[Exercise aim] Images excluded, return every record exactly as it reads.

------

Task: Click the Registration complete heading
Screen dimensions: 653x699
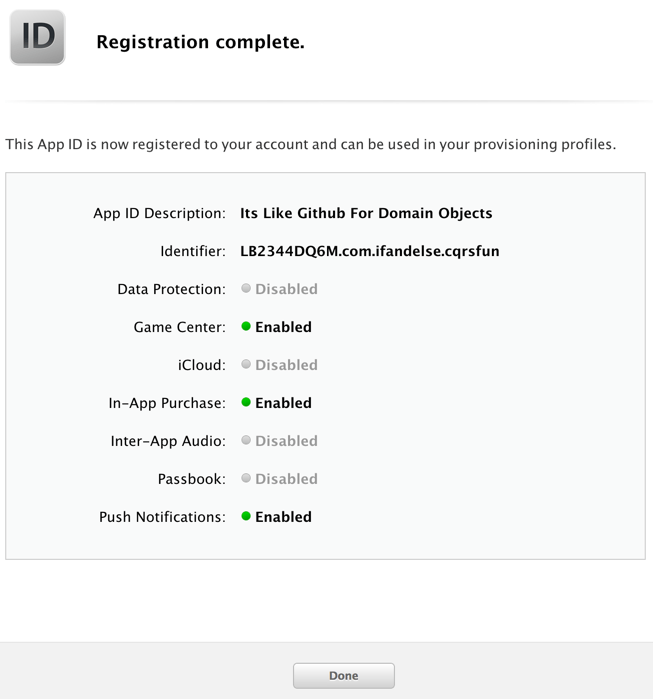Action: pos(201,42)
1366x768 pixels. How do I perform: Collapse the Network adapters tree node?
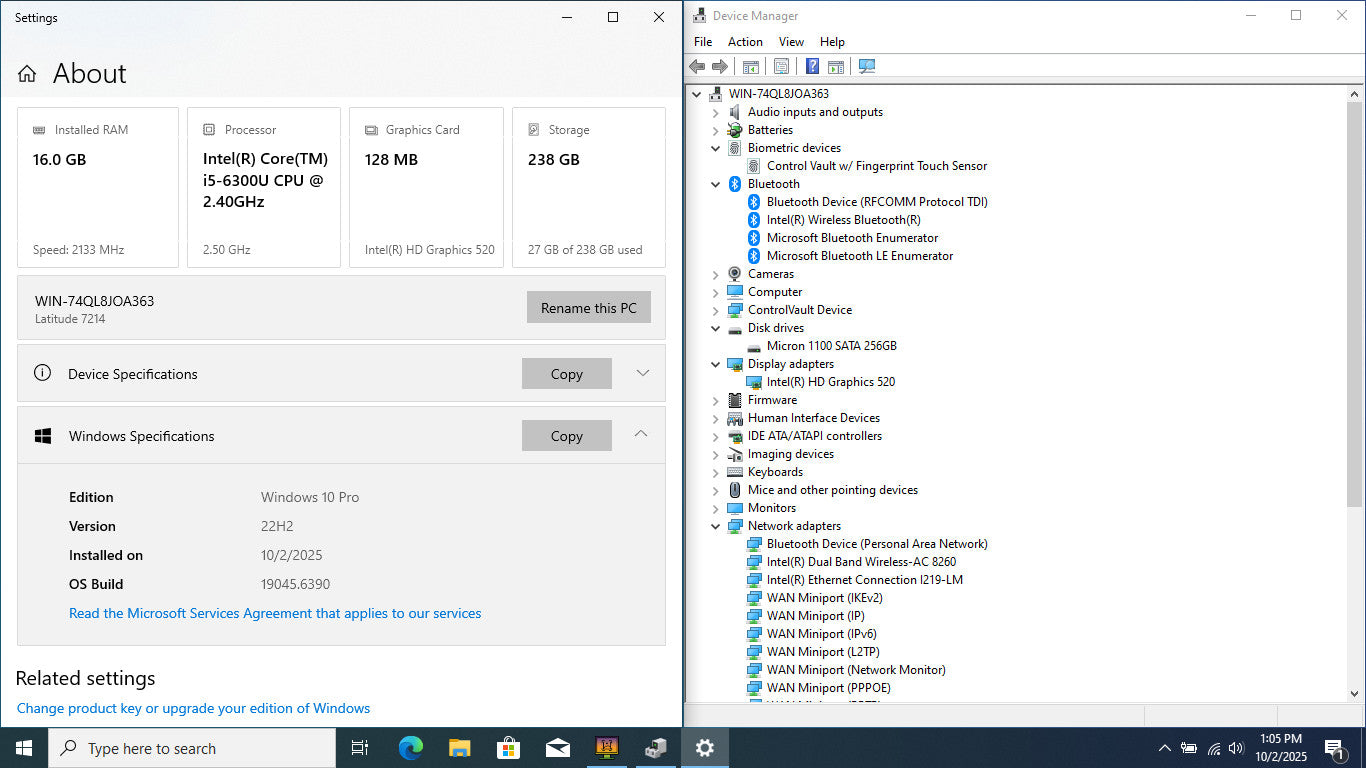(x=715, y=526)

------

[Problem solution]
Task: Click the Registration complete heading
Screen dimensions: 653x699
Action: pos(201,42)
1366x768 pixels. How do I perform: Collapse the Network adapters tree node?
(x=715, y=526)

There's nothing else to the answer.